N’est-ce pas la poésie qui fissure ce qui est et ouvre des possibles nous permettant de voir enfin le monde tel qu’il est ? Maria Zambrano dit : « Si le poète a gagné quelque chose à travers les siècles, c’est cette lucidité, cette conscience éveillée, toujours plus éveillée et lucide, comme en témoignent les poètes modernes, comme le prouve leur père à tous, Baudelaire. «
Chaque fois que le besoin m’en vient et que je prends la plume, me revient la même question : parviendrais-je à leur dire ? Yves Bonnefoy dit : « Il me semble que pour expérimenter l’impossible, il faut recommencer sans fin, comme Sisyphe avec son rocher, ce mouvement d’espérance que je nomme la poésie. » Ce ne sont pas des préoccupations esthétiques, ce ne sont pas seulement des mots qui fondent un poème, comme le dit Mallarmé, c’est pour moi le besoin de partage. Dans ce monde en proie au devenir, où tout nous conditionne, où pour le poète, la réalité est élusive, changeante, douteuse, où tout l’étonne, lui pose question, l’interpelle, ne serait-il pas le voyant dont la sensibilité exacerbée le contraint à partager le surcroît d’émotions qui l’assaillent ? Ce partage avec autrui, n’est-il pas pour lui une exigence, une nécessité impérieuse ? Je pense qu’il y a ceux qui font une œuvre pour être appréciés et ceux qui font des travaux, par urgence, pour pouvoir communier avec autrui, comme on transforme sa main en la mettant dans une autre, selon la formule de Paul Éluard. Pour partager, il n’est besoin que d’entrer en résonance, en empathie avec l’auteur.
Pour dire l’indicible, pour dire plus que la prose, pour faire ressentir l’impression qu’énoncent parfois les moments d’exception que nous connaissons au cours de notre existence, nous avons recours à des concentrés de sens multiples : la poésie.
Le philosophe Nicolas Grimaldi pense que c’est un besoin, une nécessité, une contrainte, une exigence ; jamais pour un plaisir égoïste ou pour plaire, pour être apprécié, encensé […] Écrire, composer, peindre, c’est pour autrui. Quoi que j’exprime, c’est en imaginant un de mes semblables, étonné ou heureux de s’y reconnaître. C’est supposer que je puisse intéresser, si peu que ce soit. C’est attendre quelqu’un, sans même savoir qui viendra ni s’il viendra jamais […] Écrire, c’est parler à ceux qu’on ne voit pas parce qu’on ne voit pas à qui parler.

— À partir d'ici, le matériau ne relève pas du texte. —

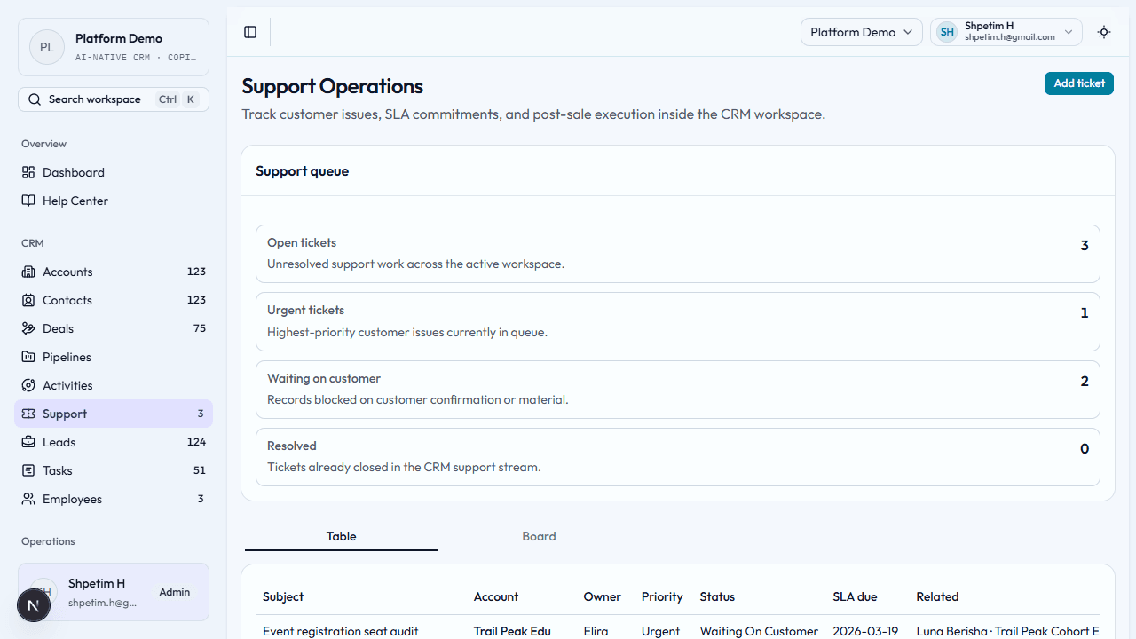Viewport: 1136px width, 639px height.
Task: Open the Leads menu item
Action: (59, 442)
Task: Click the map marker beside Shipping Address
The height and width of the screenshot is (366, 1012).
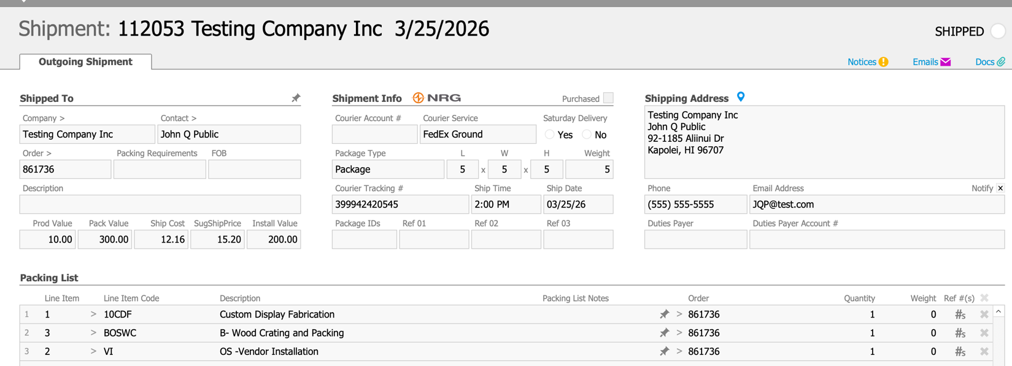Action: click(741, 97)
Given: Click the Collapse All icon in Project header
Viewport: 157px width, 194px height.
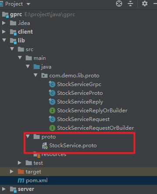Looking at the screenshot, I should (130, 3).
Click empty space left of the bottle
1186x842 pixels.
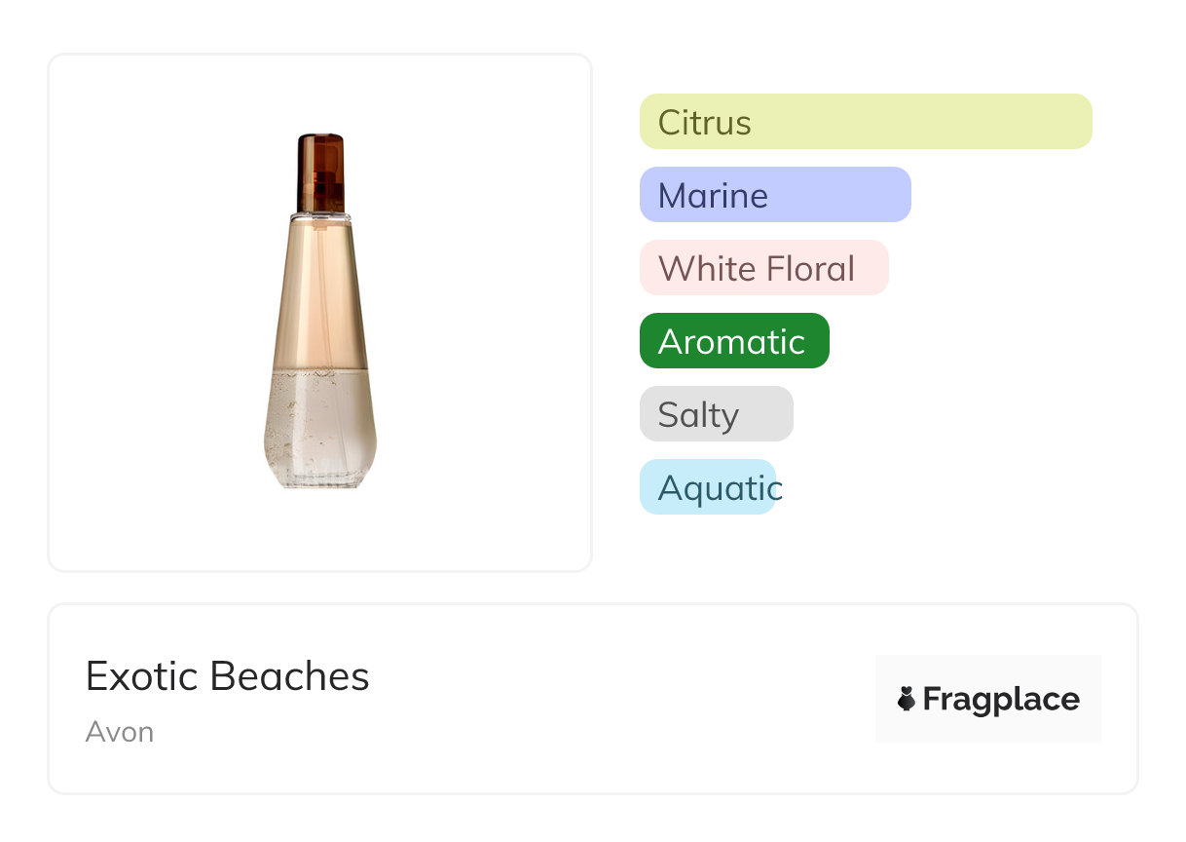146,312
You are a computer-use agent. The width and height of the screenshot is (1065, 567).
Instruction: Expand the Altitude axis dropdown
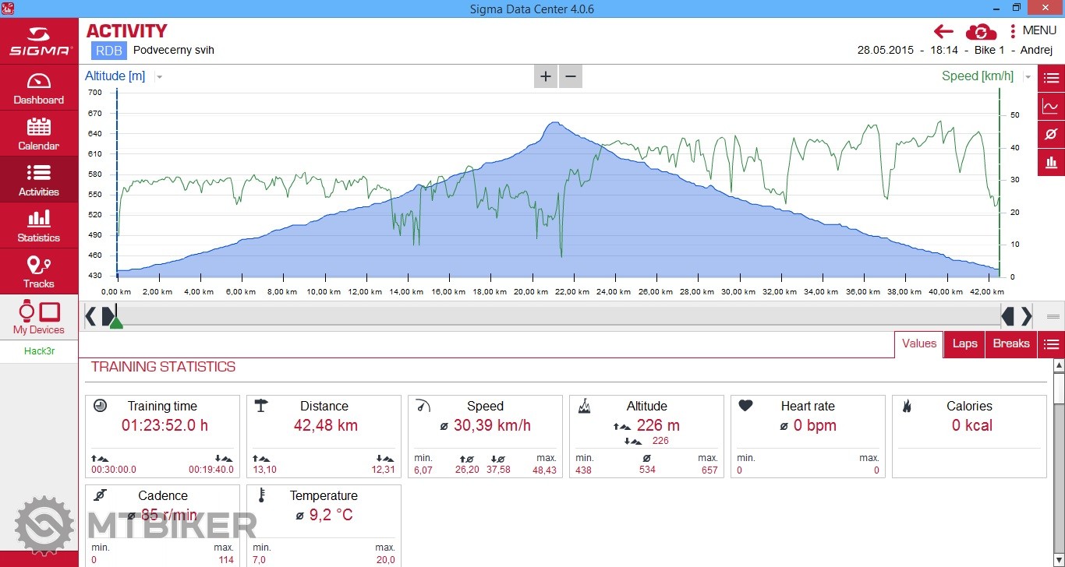(159, 76)
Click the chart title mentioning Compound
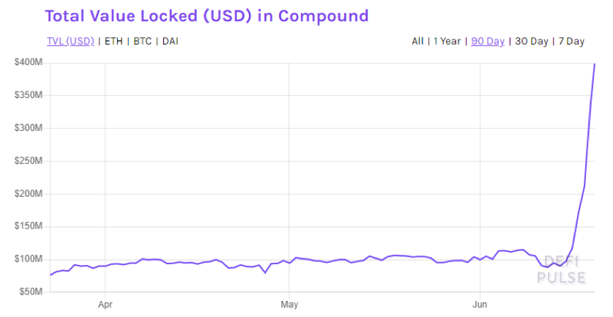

Après la lecture du livre de François Jullien (philosophe, helléniste et sinologue) Le détour et l’accès, il en ressort que pour s’exprimer en Chine sans blesser, tout en disant quand même ce que l’on pense, quand on s’adresse en particulier à une personnalité, de même que quand on entre en poésie, il ne faut pas dire les choses directement : il faut laisser entendre, inciter, suggérer, voiler, laisser entrevoir, être dans l’implicite, l’allusif, l’évasif, mettre dans l’ombre, il faut utiliser des allégories, des métaphores, etc. Il faut pour le poète laisser la place à l’imaginaire du lecteur. C’est lui qui complète l’œuvre. La beauté du poème vient de ce qu’il ne dit pas un mot du sentiment évoqué : la tristesse n’est jamais exprimée directement, mais elle émane de toutes parts.
Pour le poète grec, il faut éprouver pour faire éprouver en mettant sous les yeux. Il faut évoquer le passé en le rapportant au présent, comme si nous assistions directement à la scène, comme si nous en vivions l’urgence. La poésie est essentiellement narrative et descriptive. Le poème même achevé contient un surplus de sens : spontanément naît une métaphore.